## WRITTEN TASK
Arrange the rows starting at the line that contains "Screen dimensions: 1474x812" and ending at the line that contains "click(47, 186)" as a JSON list of strings, one string per line, leaving out blank lines.

## SUPPLIED DATA
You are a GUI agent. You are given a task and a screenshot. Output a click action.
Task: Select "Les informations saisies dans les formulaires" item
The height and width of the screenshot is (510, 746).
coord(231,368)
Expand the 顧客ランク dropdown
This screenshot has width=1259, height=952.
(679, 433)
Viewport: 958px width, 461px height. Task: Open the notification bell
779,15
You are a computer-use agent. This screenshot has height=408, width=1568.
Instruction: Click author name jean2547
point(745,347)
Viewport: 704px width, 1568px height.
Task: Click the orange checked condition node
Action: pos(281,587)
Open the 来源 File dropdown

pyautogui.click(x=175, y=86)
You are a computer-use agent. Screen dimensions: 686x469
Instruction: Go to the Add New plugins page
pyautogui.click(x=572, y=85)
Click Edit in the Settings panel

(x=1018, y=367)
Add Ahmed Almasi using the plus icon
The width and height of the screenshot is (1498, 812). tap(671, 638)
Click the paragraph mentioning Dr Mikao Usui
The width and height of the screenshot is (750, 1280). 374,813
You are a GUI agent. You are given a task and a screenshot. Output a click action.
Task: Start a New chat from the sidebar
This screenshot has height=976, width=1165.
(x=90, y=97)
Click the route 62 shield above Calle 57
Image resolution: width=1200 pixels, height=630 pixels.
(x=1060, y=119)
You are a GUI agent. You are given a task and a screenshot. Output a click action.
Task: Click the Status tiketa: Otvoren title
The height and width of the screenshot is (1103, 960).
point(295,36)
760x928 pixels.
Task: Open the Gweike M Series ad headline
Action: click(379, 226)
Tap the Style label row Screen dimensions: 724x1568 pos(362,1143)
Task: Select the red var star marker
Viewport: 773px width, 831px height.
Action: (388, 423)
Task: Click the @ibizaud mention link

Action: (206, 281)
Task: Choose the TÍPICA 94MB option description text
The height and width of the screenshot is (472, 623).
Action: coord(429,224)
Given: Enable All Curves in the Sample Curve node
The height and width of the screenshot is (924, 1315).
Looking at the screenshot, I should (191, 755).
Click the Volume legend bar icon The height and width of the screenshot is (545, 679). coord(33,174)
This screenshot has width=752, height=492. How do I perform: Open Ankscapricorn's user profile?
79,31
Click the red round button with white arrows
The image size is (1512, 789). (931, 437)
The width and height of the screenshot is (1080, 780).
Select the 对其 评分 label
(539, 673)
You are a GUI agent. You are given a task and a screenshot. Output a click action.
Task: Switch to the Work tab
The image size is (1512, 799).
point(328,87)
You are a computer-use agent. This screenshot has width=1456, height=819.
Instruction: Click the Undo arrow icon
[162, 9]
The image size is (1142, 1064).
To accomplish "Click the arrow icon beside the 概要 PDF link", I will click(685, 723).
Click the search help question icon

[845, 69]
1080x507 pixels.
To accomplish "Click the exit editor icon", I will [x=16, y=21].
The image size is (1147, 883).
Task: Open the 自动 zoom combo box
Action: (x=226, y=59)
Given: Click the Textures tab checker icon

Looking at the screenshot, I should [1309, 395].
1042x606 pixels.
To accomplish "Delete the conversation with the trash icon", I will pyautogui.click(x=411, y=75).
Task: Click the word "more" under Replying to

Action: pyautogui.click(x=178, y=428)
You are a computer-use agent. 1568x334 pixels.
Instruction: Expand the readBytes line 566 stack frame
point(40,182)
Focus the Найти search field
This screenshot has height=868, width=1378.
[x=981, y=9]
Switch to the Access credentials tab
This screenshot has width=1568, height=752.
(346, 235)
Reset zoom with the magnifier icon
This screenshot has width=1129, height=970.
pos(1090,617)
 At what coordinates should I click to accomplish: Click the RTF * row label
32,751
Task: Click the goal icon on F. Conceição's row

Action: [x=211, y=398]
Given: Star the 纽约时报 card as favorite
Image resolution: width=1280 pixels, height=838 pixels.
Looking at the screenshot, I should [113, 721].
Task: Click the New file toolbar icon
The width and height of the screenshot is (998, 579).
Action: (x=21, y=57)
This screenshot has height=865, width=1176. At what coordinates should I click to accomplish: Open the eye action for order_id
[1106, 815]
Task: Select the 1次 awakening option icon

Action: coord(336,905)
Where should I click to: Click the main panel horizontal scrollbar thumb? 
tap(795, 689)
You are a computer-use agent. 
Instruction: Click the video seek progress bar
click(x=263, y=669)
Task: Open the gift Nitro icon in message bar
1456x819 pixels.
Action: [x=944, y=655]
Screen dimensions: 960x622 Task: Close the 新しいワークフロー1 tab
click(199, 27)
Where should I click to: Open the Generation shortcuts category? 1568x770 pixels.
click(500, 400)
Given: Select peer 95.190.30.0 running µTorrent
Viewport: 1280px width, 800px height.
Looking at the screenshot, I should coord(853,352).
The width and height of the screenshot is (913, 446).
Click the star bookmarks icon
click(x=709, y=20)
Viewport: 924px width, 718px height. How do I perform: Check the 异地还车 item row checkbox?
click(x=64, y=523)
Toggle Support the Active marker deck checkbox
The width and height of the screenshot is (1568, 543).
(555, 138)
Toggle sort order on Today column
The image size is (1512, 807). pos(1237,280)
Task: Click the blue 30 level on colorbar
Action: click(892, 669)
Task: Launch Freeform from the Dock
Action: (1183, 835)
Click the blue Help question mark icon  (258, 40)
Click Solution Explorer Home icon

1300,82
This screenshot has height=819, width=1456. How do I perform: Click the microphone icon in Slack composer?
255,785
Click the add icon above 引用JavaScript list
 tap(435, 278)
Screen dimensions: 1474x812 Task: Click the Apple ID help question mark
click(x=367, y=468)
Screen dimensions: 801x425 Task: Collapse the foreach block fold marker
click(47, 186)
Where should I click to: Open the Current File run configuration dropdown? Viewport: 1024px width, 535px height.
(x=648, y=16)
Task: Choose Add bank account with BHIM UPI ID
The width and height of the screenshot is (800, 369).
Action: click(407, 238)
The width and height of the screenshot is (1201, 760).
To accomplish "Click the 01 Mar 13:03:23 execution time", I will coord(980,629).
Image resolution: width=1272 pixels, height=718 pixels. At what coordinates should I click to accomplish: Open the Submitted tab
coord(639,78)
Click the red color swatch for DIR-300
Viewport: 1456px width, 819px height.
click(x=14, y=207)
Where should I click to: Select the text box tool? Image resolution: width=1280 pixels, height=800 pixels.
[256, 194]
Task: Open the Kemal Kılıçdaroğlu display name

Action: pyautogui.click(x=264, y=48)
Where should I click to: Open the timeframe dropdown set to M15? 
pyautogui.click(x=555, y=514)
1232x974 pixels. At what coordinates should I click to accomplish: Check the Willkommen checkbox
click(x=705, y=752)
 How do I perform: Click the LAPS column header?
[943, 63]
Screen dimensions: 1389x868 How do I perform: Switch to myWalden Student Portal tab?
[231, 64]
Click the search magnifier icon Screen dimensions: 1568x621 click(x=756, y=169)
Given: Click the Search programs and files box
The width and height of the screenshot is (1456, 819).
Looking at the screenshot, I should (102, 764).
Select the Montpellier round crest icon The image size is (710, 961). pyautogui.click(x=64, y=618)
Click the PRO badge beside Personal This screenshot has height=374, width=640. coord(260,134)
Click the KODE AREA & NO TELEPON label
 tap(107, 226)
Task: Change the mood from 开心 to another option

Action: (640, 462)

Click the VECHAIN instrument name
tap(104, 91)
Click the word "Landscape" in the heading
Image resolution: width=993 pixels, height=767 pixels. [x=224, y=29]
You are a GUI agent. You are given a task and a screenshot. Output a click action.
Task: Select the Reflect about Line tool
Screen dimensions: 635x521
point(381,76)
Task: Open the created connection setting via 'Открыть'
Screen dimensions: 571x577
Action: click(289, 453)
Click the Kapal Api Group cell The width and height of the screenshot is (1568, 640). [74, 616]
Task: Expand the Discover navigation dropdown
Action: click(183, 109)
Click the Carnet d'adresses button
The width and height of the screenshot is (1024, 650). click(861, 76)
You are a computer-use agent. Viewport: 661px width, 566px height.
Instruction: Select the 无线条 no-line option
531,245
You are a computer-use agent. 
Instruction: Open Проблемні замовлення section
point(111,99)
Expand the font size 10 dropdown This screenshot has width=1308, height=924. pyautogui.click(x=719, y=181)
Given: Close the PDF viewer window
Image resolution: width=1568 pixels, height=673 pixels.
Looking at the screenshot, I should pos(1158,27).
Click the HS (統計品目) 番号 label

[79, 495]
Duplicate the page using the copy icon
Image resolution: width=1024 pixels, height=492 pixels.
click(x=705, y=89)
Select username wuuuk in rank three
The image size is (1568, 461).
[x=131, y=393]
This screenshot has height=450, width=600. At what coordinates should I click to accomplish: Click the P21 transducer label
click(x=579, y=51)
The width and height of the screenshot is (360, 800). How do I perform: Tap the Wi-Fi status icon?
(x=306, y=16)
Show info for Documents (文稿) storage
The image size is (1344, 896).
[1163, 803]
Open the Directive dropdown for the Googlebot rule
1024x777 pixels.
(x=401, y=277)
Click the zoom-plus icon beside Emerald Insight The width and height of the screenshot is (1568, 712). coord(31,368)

## OUTPUT FOR THIS EXERCISE
[
  "Screen dimensions: 1474x812 Task: Click the Apple ID help question mark",
  "click(x=367, y=468)",
  "Screen dimensions: 801x425 Task: Collapse the foreach block fold marker",
  "click(47, 186)"
]